The health messages include malnutrition, balancing locally available foods, supplements and other items like clothes, the community-based outpatient feeding programme, immunizations and vaccinations, use of family planning, and support available for caregivers of children not responding to treatment.

Through health education during outreaches and community meetings, we empower the community and caregivers to facilitate identification and referral of the malnourished children. These caregivers are the focal persons representing the various villages who cascade health information within the community. Explaining to families why not to share the supplements, with added food distribution from other agencies, has lowered the sharing of children’s supplements reducing the malnutrition rates. But this must continue.

"For fast identification of malnutrition, community surveillance and sensitization must continue."

As the drought intensifies, food remains scarce. I witnessed high rates of malnutrition among children in the beginning of the year. Pregnant and lactating mothers do not eat well too, increasing diseases and dependency on relief food. Women sell wood or charcoal to survive- and sometimes they come home late in the evening unable to cook a meal for the family, leaving children home alone most of the time. Besides looking for pasture for their animals, the men sometimes go fishing but have no luck most times.
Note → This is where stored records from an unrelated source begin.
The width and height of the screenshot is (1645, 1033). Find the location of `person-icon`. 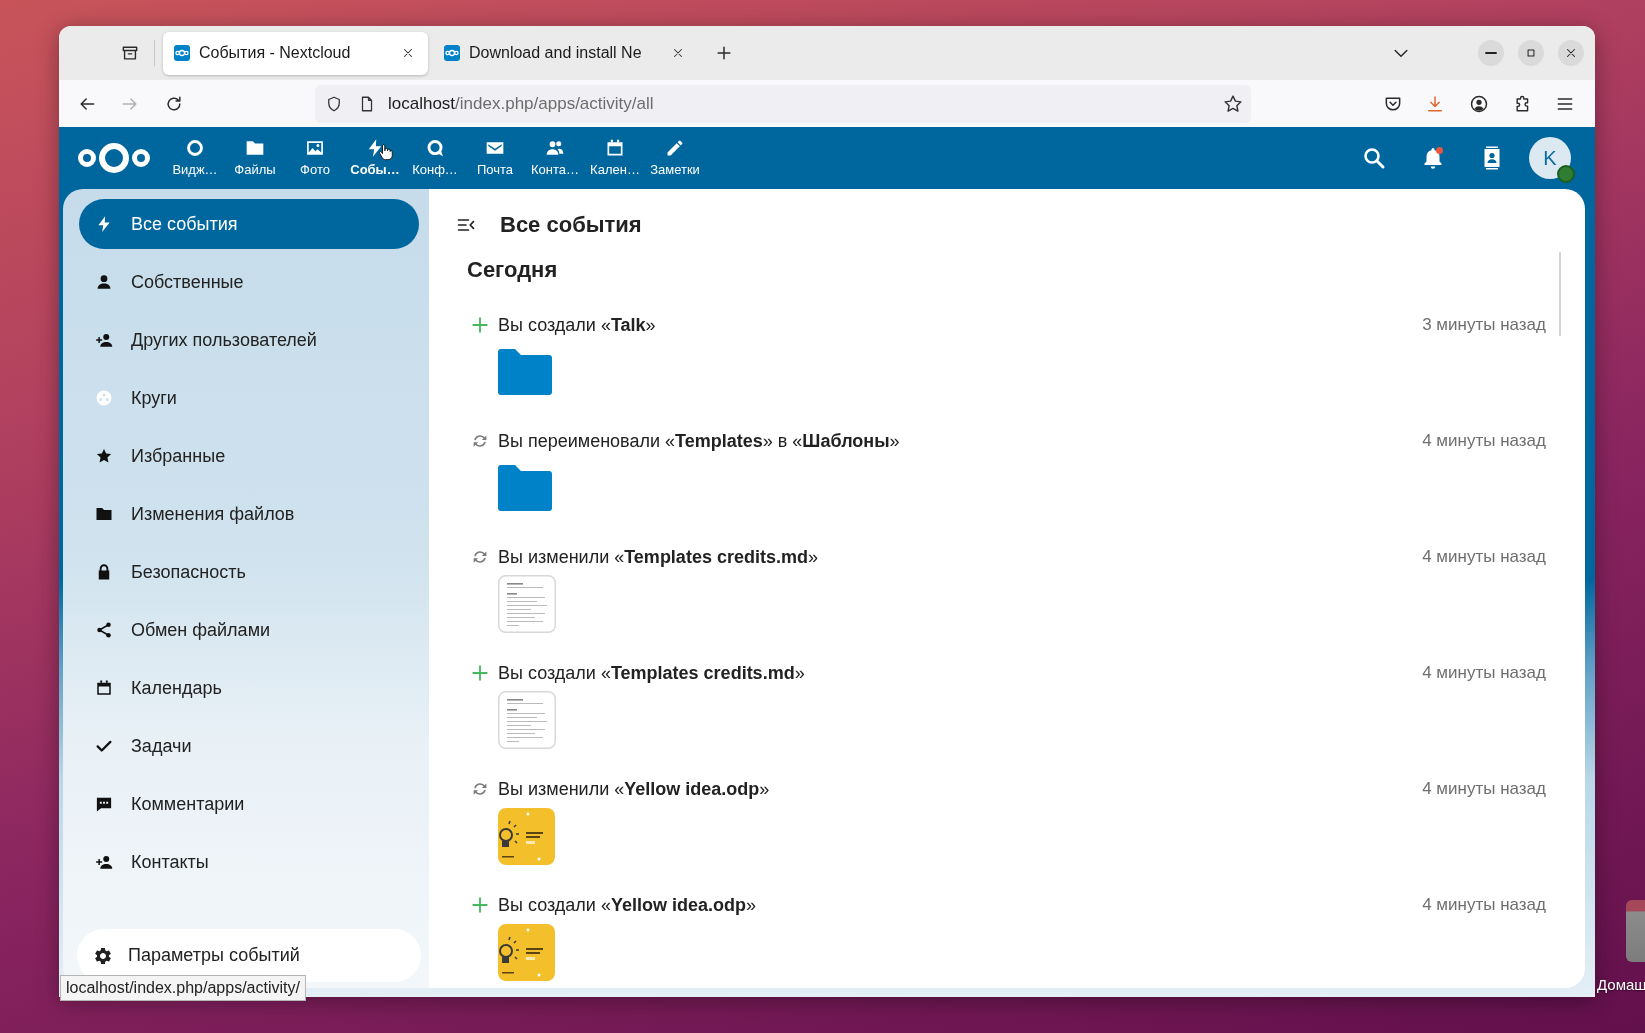

person-icon is located at coordinates (104, 282).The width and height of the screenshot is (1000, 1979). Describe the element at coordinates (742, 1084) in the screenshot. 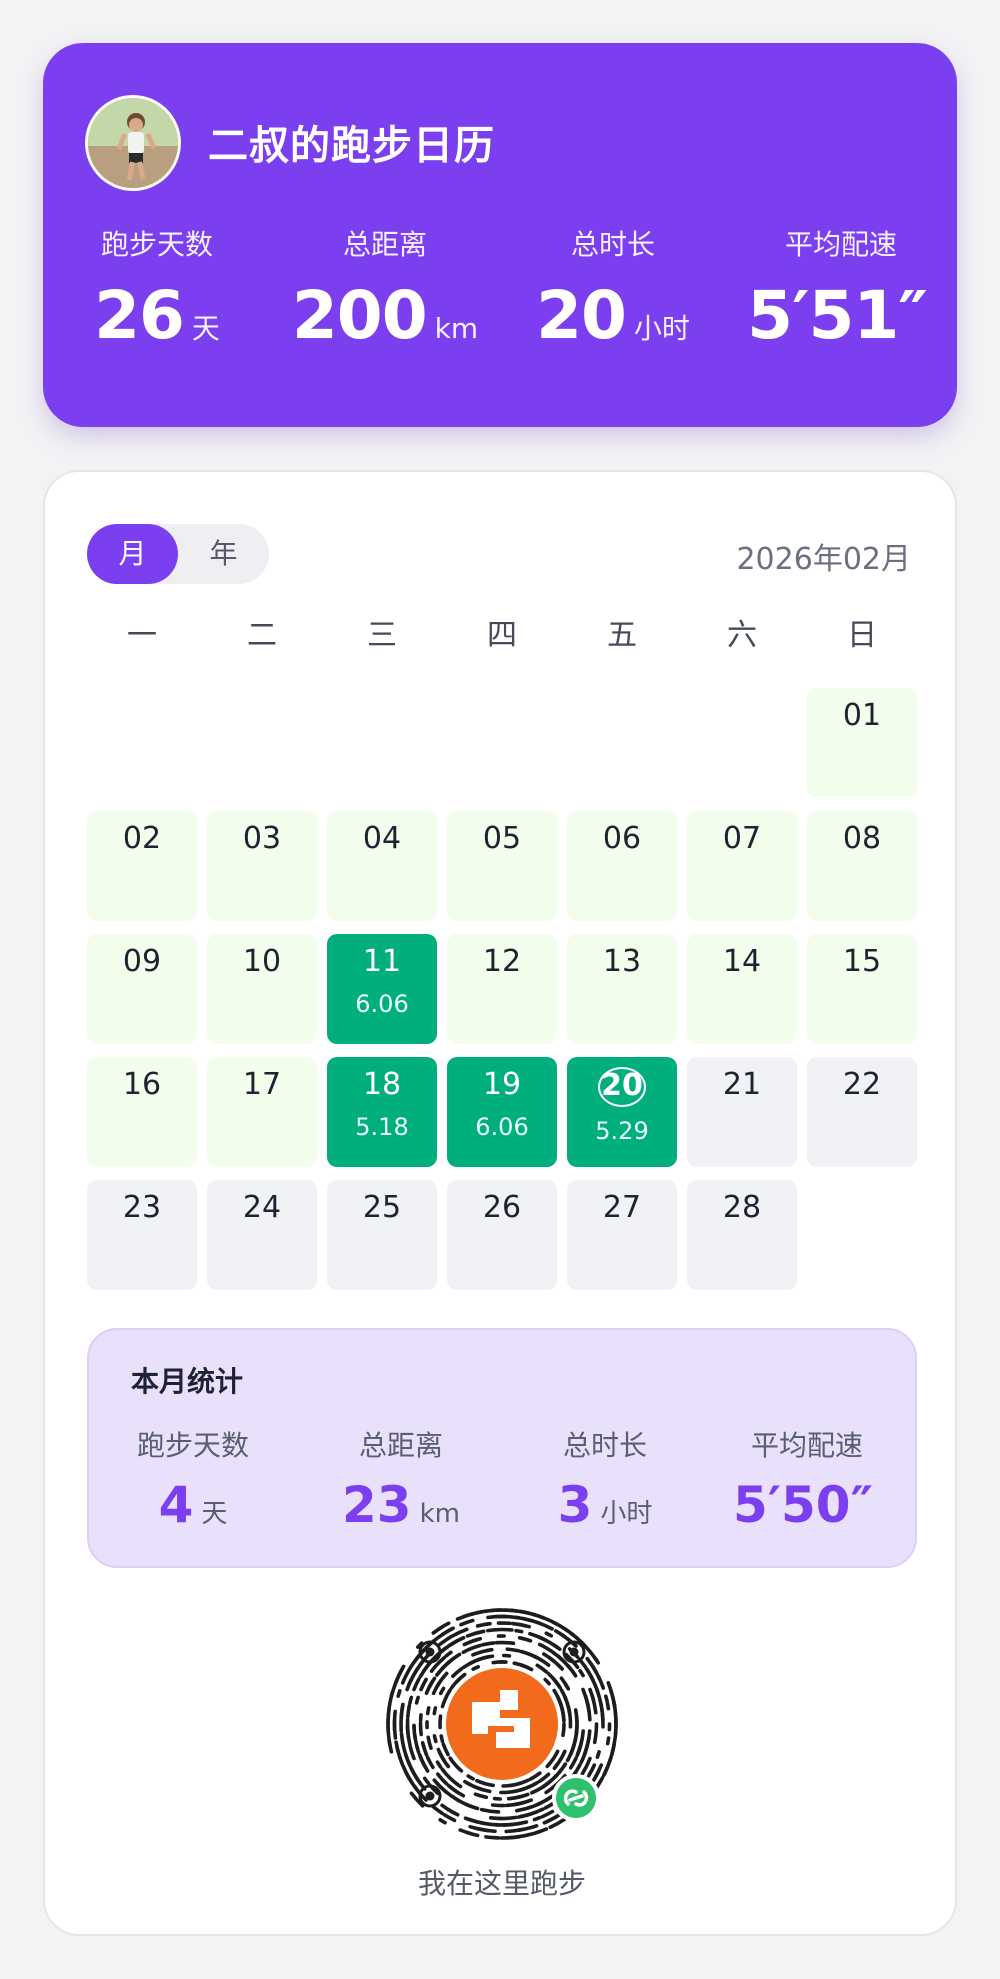

I see `day-number: 21` at that location. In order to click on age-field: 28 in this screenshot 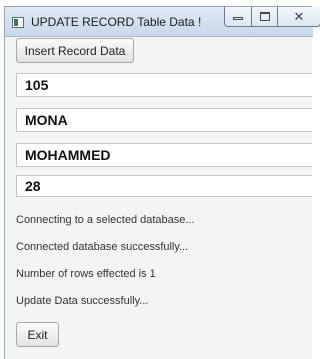, I will do `click(164, 186)`.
We do home visits for children who do not respond to treatment (non-responders). These children stay in the nutrition program for a long time mostly because besides the supplements provided, they do not eat. I have seen children sharing supplements and families eating it as the main food, it is disheartening. Few people in the community have identification cards or mobile phones which are main criteria used for the food distributions. When they miss out, families who receive are forced to share what they get – meaning the food is never enough.

Families keep moving looking for pasture for their livestock and water. Sometimes the whole village moves, and if we are unable to trace them, follow-up for non-responders is impacted. Getting water at the shallow well- dug up holes along dry riverbeds is work for the women. My mother, sister and I are lucky as we live two kilometers away from one, taking us at least two hours per trip. With no water treatment available, we use the water as is and boil some for drinking.

Most livestock have died. We sell the remaining livestock to be able to buy food in Ethiopia. The market is twenty-six kilometers away from where I live and is a whole day affair. We must leave at six in the morning, for a slow nine-hour walk to the market with livestock to sell. Most of the animals are weak from hunger, making the journey painfully slow. We then scout for best buyers since the market days are not as promising as before. We buy as much food as we can with the money from the sale, leaving for home around five in the evening with the donkeys carrying the food.

During one of the outreaches, the focal persons alerted us about four children from different villages who were very ill. They had been identified as already dead in the community. We picked them with an MSF car and rushed them to the health facility, where they were admitted for several weeks until they got better and were discharged.

Outreaches enable people who cannot access care, maybe due to distance, or fear of hospitals get early medical attention. Most people here believe that when one goes to the hospital they must be injected- and this is because most come to the hospital when children are in a critical condition and the local remedies have failed. Therefore, community education is still crucial.

Community surveillance and sensitizations must continue to ensure the rates of malnutrition reduce. Early detection, enrolment, management and lowering of malnutrition rates depend on this.